What is required: Retype word for word the line containing "Image resolution: width=685" and each line that follows it in the records below, through the last one, with no pictures.

(Collected data entries)
--- START ---

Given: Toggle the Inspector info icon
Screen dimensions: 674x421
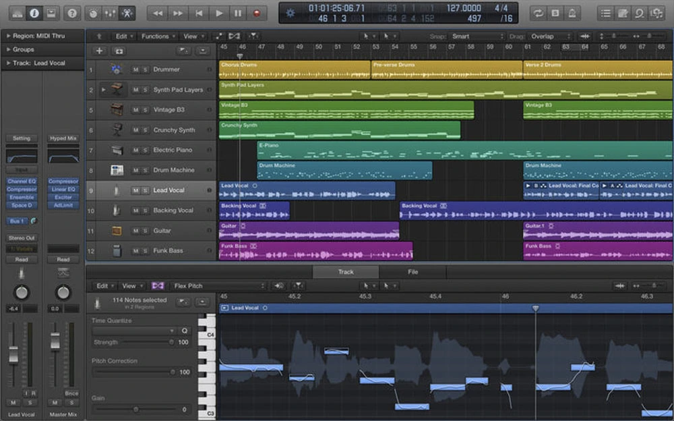Looking at the screenshot, I should 34,13.
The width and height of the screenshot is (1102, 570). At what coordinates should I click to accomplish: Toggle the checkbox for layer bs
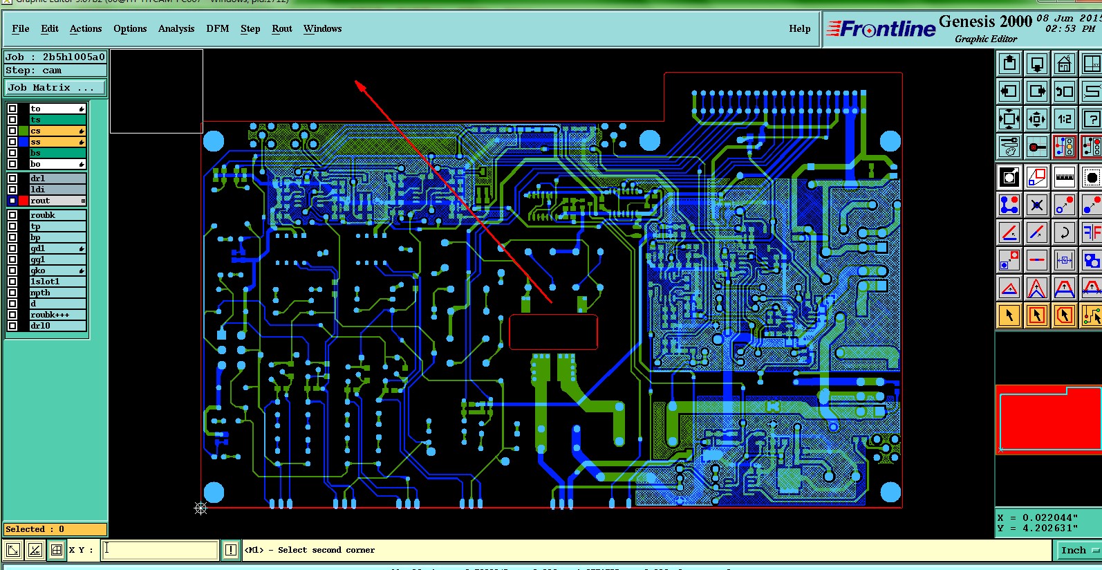pos(12,153)
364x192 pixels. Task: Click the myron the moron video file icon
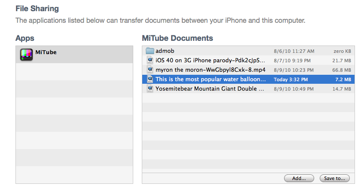click(150, 70)
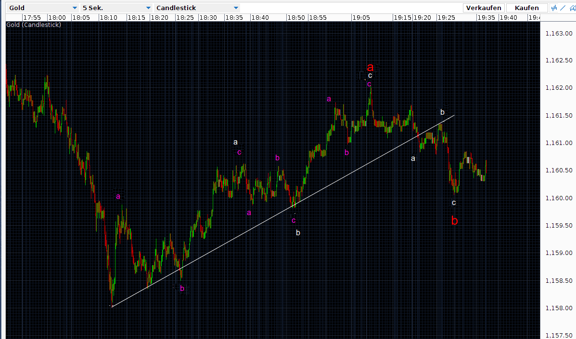Click the Verkaufen button
This screenshot has width=576, height=339.
[x=484, y=8]
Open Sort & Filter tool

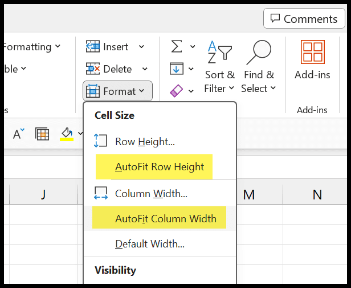click(219, 67)
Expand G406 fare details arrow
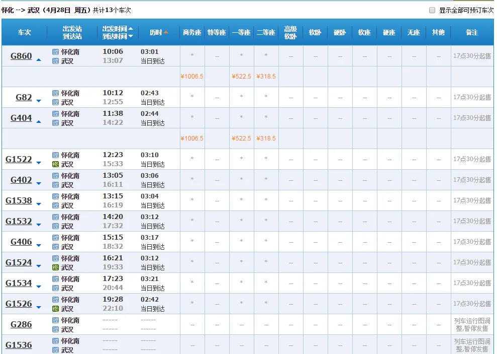The height and width of the screenshot is (354, 497). pyautogui.click(x=39, y=246)
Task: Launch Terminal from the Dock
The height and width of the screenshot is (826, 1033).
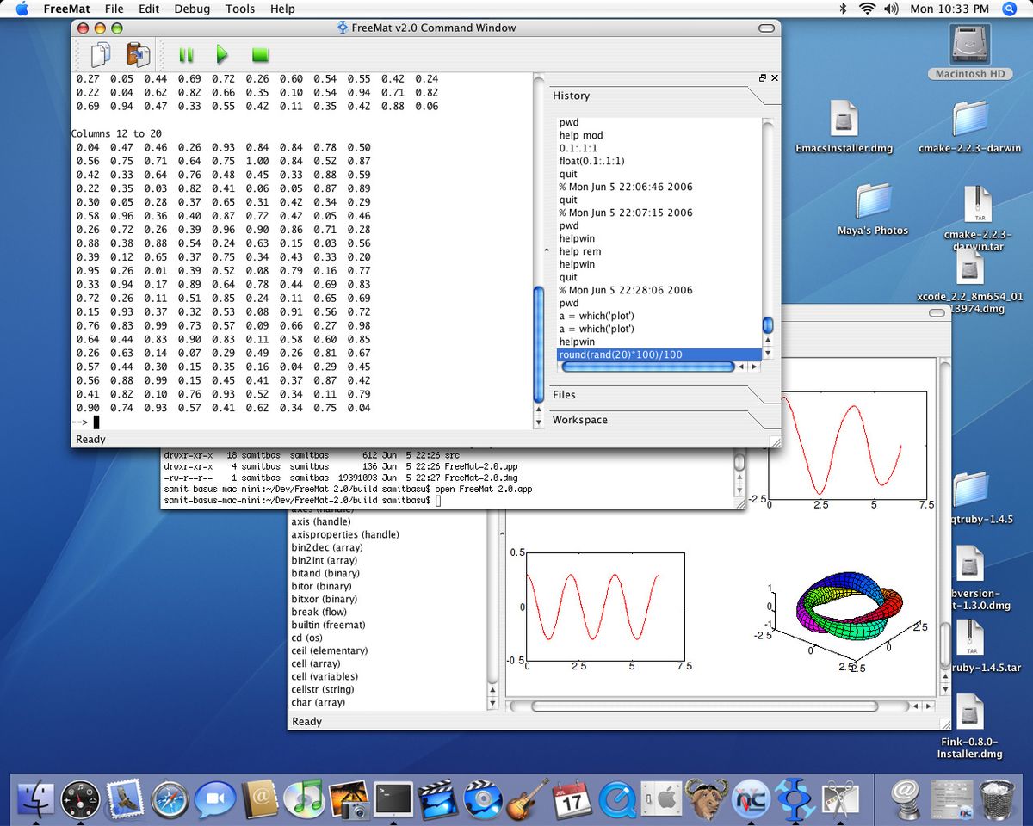Action: coord(394,798)
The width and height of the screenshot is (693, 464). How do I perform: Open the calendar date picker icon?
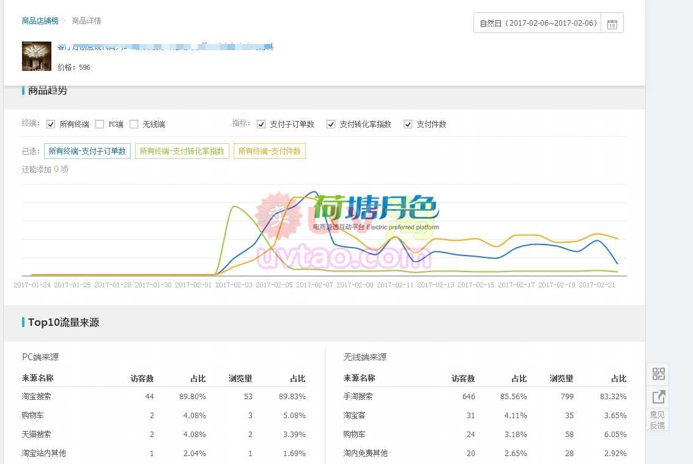[612, 24]
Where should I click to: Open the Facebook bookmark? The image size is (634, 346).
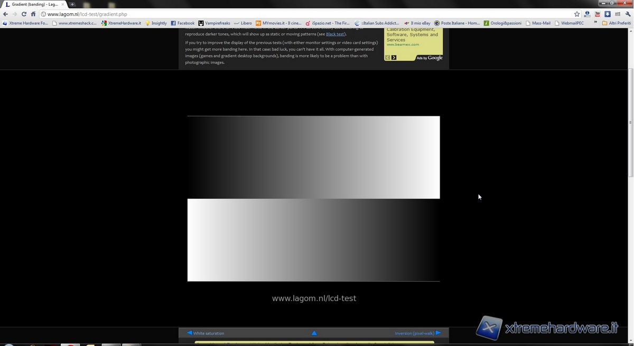pyautogui.click(x=183, y=23)
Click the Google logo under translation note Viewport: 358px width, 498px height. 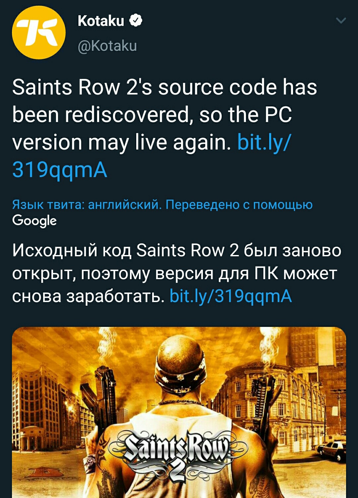point(34,221)
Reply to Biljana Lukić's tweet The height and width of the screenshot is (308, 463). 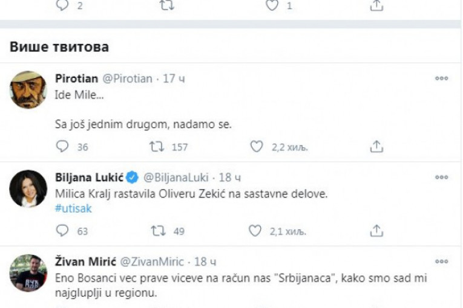click(x=62, y=231)
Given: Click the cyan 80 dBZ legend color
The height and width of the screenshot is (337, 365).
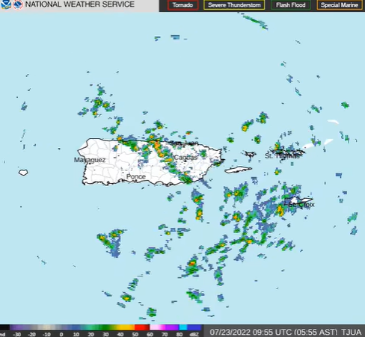Looking at the screenshot, I should [x=183, y=327].
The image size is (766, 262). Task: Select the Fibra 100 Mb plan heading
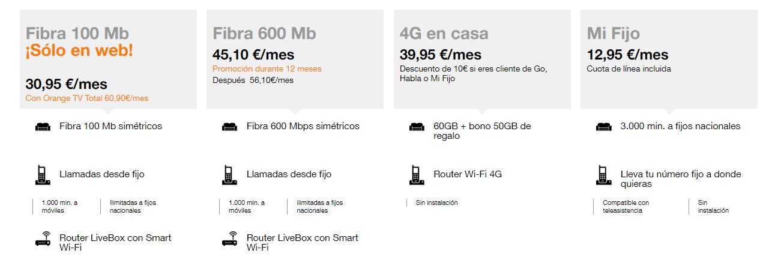[x=77, y=33]
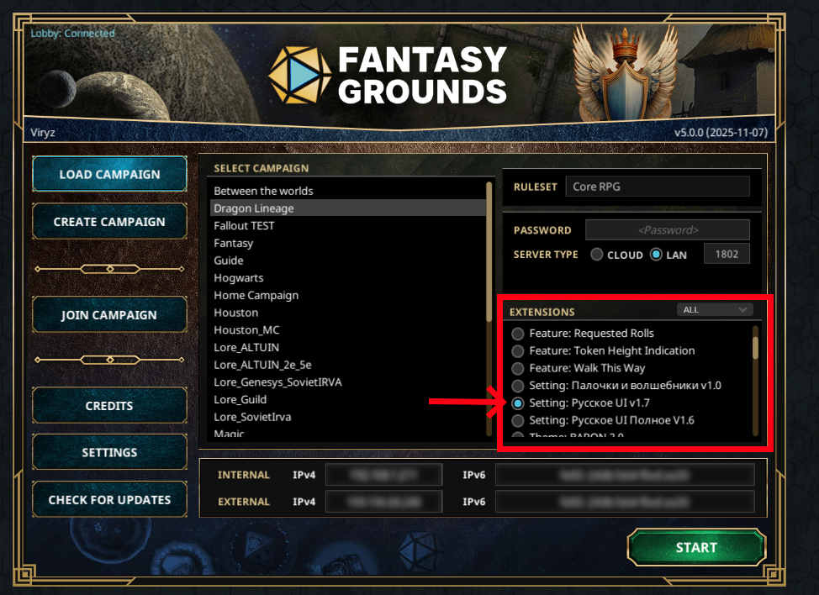Enable Feature: Token Height Indication extension
Screen dimensions: 819x595
pos(518,350)
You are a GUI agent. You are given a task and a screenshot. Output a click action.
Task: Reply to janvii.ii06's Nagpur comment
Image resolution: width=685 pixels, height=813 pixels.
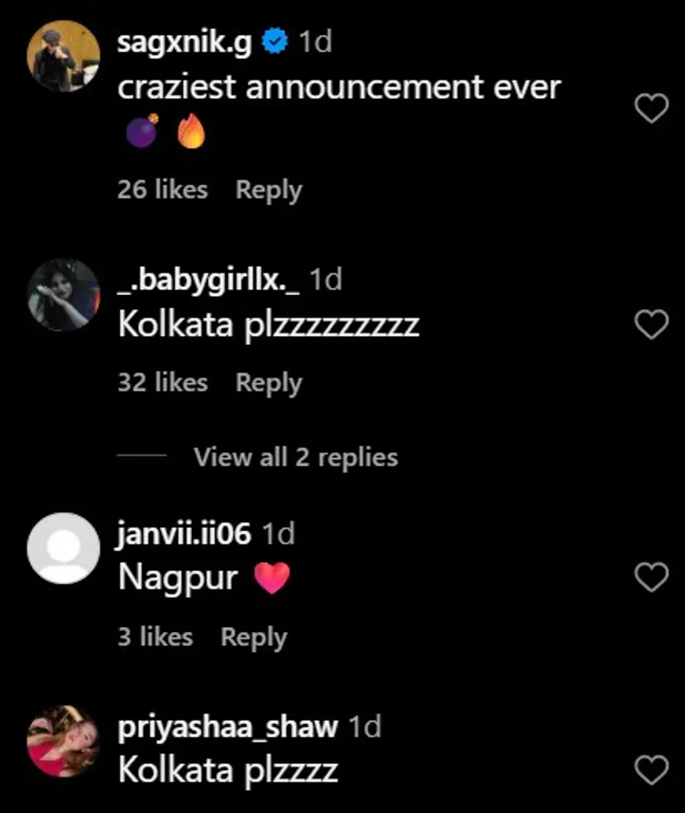tap(253, 637)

--- END ---

Worked solution:
Image resolution: width=685 pixels, height=813 pixels.
tap(253, 637)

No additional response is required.